SUPPLIED INFORMATION START
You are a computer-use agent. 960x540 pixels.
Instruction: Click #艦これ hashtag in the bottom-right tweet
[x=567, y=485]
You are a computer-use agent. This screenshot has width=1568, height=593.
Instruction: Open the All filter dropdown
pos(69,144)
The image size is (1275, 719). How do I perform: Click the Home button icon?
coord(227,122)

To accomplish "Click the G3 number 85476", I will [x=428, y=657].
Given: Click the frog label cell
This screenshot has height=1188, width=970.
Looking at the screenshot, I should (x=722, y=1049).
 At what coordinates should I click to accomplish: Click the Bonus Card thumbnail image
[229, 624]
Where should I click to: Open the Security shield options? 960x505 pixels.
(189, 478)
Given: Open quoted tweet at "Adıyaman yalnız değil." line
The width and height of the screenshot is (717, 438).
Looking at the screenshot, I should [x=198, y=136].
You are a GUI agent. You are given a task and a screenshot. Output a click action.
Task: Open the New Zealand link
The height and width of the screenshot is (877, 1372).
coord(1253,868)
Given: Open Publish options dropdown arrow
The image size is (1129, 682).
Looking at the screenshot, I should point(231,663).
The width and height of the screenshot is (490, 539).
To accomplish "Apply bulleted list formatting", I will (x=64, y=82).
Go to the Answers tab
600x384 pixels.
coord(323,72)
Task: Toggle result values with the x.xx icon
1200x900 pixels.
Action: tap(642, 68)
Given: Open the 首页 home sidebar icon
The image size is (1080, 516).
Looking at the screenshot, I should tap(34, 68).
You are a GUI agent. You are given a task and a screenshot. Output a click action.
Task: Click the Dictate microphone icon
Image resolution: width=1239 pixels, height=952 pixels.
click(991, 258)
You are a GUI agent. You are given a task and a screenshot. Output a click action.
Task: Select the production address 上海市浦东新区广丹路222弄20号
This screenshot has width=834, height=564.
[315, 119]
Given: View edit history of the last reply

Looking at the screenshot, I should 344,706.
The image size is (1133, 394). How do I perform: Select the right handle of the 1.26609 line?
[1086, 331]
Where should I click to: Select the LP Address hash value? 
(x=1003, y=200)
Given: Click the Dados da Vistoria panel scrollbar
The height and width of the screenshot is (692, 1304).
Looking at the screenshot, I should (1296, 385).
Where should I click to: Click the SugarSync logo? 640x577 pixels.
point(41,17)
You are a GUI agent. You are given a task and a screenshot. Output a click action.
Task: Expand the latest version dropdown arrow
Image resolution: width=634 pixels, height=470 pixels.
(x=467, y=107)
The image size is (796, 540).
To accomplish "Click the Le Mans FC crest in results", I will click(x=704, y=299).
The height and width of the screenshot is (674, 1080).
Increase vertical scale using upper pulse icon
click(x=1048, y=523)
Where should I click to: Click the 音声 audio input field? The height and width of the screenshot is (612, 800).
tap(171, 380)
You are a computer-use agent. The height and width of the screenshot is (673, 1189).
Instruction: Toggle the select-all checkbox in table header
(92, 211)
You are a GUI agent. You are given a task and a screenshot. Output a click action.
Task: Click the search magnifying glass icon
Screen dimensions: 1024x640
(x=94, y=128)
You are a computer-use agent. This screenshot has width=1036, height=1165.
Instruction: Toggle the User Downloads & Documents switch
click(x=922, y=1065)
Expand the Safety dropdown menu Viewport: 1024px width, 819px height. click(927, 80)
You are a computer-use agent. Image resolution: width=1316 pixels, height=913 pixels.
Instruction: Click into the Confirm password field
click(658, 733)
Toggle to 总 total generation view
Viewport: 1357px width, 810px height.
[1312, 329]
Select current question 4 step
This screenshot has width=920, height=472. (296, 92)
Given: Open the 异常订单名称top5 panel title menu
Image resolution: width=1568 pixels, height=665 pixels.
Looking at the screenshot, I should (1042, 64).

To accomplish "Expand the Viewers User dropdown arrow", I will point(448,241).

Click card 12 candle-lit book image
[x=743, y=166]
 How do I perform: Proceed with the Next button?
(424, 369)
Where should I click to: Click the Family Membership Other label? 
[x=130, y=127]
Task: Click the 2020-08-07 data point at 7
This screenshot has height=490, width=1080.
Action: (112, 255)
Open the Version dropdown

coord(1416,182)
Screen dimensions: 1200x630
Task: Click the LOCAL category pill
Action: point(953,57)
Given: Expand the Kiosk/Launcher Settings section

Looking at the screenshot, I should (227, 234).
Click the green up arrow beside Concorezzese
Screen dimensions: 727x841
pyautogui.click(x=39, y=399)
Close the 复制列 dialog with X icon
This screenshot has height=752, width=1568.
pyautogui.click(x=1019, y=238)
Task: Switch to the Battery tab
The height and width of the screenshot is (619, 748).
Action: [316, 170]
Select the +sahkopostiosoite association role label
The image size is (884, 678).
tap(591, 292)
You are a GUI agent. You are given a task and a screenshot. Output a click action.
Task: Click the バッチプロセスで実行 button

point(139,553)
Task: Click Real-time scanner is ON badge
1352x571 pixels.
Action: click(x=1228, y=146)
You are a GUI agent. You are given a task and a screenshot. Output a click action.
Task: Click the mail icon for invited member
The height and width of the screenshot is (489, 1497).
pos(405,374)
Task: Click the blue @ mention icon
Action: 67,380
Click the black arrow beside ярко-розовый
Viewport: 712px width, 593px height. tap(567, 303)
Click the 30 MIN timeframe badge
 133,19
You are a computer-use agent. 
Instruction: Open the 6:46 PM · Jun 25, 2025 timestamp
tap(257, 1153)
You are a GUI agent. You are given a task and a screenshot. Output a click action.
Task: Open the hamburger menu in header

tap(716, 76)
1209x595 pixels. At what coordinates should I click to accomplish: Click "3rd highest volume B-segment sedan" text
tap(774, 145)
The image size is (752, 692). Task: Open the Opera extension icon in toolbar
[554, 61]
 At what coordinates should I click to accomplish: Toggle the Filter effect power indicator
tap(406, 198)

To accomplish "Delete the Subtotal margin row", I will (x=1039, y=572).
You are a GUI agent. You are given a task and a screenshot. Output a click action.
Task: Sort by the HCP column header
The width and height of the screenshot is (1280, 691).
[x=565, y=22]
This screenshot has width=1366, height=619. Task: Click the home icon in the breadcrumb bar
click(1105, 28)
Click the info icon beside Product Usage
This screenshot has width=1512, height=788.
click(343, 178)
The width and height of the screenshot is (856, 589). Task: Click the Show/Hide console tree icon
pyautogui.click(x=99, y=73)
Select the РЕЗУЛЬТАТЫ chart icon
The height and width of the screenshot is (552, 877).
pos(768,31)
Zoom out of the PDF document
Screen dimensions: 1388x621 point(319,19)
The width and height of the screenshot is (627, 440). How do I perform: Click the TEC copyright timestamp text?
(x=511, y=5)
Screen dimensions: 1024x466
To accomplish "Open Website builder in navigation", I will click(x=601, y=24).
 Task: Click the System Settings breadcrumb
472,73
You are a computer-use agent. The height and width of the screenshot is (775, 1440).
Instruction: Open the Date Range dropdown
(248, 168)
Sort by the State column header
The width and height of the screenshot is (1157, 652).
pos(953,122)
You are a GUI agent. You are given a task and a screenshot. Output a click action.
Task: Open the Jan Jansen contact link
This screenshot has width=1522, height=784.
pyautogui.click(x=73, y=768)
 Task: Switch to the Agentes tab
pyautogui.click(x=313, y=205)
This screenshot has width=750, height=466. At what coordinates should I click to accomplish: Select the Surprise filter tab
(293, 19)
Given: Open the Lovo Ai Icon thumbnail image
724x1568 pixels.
SUPPLIED INFORMATION END
- **WORK TO BE COMPLETED**
Return, word for word, every line from the top of the entries down to the line that holds "Given: Click the frog label cell", both included.

- **WRITTEN RESPONSE**
You are a computer-use agent. 960x540 pixels.
Instruction: Click #艦これ hashtag in the bottom-right tweet
[x=567, y=485]
You are a computer-use agent. This screenshot has width=1568, height=593.
Instruction: Open the All filter dropdown
pos(69,144)
The image size is (1275, 719). How do I perform: Click the Home button icon?
coord(227,122)

To accomplish "Click the G3 number 85476", I will [x=428, y=657].
Given: Click the frog label cell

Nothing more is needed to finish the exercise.